- **What you need to do**
Which lines below contain "category"? Pull them out.

━━━━━━━━━━━━━━━━━━━━

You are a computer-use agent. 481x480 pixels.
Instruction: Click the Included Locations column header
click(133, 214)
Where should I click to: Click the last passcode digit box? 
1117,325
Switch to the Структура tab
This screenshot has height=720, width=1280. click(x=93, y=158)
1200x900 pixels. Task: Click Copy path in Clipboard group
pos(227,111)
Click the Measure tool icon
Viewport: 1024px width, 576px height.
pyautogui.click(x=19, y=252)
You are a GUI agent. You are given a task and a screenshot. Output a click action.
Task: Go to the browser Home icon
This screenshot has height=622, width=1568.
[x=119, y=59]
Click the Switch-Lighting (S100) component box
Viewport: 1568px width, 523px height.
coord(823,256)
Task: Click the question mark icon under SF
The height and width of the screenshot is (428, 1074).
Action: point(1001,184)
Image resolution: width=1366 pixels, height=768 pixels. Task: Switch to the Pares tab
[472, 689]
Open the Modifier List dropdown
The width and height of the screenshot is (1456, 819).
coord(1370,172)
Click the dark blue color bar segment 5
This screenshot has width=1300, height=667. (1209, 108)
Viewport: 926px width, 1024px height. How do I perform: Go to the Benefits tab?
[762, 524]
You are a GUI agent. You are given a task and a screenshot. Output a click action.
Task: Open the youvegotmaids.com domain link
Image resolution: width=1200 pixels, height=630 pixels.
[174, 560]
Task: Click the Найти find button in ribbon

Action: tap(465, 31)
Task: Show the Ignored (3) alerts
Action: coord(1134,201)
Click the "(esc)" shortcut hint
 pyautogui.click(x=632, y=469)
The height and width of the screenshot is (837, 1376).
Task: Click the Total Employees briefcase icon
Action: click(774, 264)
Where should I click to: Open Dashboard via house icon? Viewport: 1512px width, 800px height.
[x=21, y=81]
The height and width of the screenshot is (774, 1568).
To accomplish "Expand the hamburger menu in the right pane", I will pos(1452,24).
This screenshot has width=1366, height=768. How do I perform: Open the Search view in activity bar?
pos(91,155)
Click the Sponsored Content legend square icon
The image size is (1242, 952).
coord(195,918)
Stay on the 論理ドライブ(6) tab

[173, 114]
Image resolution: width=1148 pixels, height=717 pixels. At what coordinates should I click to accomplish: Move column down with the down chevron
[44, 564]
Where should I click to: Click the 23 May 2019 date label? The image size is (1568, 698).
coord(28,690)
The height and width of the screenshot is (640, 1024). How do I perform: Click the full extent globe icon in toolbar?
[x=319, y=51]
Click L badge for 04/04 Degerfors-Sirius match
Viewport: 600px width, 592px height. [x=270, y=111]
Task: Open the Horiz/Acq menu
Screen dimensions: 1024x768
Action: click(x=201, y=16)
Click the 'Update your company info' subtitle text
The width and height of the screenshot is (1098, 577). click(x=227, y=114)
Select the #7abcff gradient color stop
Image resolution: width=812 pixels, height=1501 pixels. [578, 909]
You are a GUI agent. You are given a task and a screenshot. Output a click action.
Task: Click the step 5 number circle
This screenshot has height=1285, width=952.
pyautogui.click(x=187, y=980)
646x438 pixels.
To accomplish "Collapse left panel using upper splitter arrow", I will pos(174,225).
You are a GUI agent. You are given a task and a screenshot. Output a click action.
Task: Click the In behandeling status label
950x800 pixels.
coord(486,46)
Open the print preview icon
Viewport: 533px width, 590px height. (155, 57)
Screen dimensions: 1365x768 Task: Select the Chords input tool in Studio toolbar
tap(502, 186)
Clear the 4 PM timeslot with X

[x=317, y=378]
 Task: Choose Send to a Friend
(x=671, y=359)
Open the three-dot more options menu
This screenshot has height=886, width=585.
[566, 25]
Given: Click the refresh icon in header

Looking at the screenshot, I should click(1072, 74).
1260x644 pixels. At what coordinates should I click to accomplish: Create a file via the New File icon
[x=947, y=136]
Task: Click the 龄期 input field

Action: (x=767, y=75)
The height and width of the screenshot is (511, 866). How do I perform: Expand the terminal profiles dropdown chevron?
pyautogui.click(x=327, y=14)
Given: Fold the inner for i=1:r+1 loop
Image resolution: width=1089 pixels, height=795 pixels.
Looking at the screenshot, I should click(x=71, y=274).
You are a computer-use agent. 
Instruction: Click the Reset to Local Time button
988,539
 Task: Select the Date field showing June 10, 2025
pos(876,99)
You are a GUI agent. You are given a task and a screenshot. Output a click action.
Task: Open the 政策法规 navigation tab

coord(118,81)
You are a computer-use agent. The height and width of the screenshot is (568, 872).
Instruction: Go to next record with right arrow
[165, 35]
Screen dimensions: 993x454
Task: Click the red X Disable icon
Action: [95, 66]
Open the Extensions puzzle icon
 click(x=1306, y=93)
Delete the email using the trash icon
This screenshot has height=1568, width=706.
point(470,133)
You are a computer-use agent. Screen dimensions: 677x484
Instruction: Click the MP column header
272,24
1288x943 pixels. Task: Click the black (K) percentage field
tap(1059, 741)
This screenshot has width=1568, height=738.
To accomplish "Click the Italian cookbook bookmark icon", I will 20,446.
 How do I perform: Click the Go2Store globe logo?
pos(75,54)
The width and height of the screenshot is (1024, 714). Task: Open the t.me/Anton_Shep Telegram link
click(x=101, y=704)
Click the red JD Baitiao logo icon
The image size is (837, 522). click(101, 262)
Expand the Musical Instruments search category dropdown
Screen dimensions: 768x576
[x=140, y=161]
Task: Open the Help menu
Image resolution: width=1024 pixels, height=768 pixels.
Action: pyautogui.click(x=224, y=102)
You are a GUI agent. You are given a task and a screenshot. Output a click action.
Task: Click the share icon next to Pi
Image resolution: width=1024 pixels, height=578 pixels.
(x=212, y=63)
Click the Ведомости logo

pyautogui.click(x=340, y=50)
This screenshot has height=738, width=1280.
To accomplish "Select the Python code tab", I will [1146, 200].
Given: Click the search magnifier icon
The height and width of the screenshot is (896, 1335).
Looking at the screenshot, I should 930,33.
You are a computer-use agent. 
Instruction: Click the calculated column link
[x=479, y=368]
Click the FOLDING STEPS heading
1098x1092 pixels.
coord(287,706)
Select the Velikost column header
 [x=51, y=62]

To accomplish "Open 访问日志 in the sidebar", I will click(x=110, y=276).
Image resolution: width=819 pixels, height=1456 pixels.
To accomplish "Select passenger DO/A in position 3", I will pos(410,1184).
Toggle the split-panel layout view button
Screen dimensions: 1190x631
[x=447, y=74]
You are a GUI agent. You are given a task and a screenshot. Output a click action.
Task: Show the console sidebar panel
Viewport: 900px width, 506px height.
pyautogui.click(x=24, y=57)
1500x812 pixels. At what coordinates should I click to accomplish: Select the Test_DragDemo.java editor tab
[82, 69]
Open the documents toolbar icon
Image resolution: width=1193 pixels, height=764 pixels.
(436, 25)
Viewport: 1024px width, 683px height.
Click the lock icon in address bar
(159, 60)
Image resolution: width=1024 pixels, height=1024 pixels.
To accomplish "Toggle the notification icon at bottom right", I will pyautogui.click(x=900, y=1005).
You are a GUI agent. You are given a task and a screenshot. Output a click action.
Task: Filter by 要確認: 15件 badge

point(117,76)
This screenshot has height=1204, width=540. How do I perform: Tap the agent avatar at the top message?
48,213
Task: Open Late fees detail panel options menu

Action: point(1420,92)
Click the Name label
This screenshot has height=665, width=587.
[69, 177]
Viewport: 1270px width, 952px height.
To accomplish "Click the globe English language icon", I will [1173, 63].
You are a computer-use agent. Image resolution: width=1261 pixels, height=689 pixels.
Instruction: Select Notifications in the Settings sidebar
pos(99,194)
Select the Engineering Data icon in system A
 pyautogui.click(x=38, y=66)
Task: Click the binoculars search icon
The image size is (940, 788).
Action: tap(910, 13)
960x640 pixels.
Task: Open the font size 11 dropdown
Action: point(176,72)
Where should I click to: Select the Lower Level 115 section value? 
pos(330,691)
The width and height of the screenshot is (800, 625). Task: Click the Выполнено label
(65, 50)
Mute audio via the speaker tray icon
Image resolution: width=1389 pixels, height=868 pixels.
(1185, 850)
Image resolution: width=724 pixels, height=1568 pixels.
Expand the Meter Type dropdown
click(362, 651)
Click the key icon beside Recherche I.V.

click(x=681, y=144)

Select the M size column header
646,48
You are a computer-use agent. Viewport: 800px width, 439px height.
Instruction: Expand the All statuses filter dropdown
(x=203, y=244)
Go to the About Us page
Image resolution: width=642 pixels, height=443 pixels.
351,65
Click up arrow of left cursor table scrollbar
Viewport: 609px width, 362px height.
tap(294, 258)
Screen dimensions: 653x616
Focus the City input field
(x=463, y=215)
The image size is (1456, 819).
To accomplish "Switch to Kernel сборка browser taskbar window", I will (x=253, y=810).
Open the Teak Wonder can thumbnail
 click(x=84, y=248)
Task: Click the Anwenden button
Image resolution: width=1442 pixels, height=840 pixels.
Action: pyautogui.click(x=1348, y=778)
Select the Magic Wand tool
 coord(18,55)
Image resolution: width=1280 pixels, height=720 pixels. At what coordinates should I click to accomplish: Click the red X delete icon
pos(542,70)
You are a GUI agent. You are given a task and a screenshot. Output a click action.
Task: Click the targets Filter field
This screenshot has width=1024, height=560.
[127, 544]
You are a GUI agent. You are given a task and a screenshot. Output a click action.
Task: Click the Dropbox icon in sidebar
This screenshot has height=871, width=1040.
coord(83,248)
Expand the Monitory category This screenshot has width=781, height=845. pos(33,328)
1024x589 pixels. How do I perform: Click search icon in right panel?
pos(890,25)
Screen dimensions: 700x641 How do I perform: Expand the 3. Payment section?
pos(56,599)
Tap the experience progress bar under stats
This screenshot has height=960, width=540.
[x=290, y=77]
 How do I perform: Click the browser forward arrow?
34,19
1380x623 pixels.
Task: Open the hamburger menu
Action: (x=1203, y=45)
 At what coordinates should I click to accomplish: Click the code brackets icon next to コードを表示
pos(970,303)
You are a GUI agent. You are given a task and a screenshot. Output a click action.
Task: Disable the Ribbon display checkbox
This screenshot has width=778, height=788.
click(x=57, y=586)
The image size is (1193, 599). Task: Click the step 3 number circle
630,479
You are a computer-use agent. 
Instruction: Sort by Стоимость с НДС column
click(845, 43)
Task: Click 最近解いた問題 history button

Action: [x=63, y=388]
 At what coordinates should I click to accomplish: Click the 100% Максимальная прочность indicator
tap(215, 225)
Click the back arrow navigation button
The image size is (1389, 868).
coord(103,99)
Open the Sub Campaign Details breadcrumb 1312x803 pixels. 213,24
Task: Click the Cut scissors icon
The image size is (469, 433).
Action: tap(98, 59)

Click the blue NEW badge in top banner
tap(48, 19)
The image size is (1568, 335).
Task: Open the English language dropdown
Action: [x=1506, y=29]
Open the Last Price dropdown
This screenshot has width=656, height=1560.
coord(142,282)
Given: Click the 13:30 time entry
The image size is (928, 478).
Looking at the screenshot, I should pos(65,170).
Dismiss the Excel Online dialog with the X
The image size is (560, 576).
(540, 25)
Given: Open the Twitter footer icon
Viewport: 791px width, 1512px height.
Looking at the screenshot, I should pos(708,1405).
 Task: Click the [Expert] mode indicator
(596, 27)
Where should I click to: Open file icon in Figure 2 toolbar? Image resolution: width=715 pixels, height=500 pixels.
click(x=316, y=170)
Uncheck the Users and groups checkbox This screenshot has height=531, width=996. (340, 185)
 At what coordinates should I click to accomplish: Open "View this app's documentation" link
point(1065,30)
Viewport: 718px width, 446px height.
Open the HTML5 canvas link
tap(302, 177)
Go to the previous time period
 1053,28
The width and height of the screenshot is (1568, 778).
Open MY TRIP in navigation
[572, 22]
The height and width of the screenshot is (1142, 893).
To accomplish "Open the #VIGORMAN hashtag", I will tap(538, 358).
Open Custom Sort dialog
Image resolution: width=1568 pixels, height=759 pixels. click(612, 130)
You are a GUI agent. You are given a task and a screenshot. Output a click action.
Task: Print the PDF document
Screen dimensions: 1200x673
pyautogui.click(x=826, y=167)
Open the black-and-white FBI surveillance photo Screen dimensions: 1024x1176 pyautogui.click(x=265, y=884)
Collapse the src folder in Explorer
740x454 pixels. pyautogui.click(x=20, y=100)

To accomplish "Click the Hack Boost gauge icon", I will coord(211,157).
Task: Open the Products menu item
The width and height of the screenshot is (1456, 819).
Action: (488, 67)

━━━━━━━━━━━━━━━━━━━━

- **Completed exercise**
Expand the Musical Instruments search category dropdown
Expand the Monitory category This screenshot has width=781, height=845. pos(33,328)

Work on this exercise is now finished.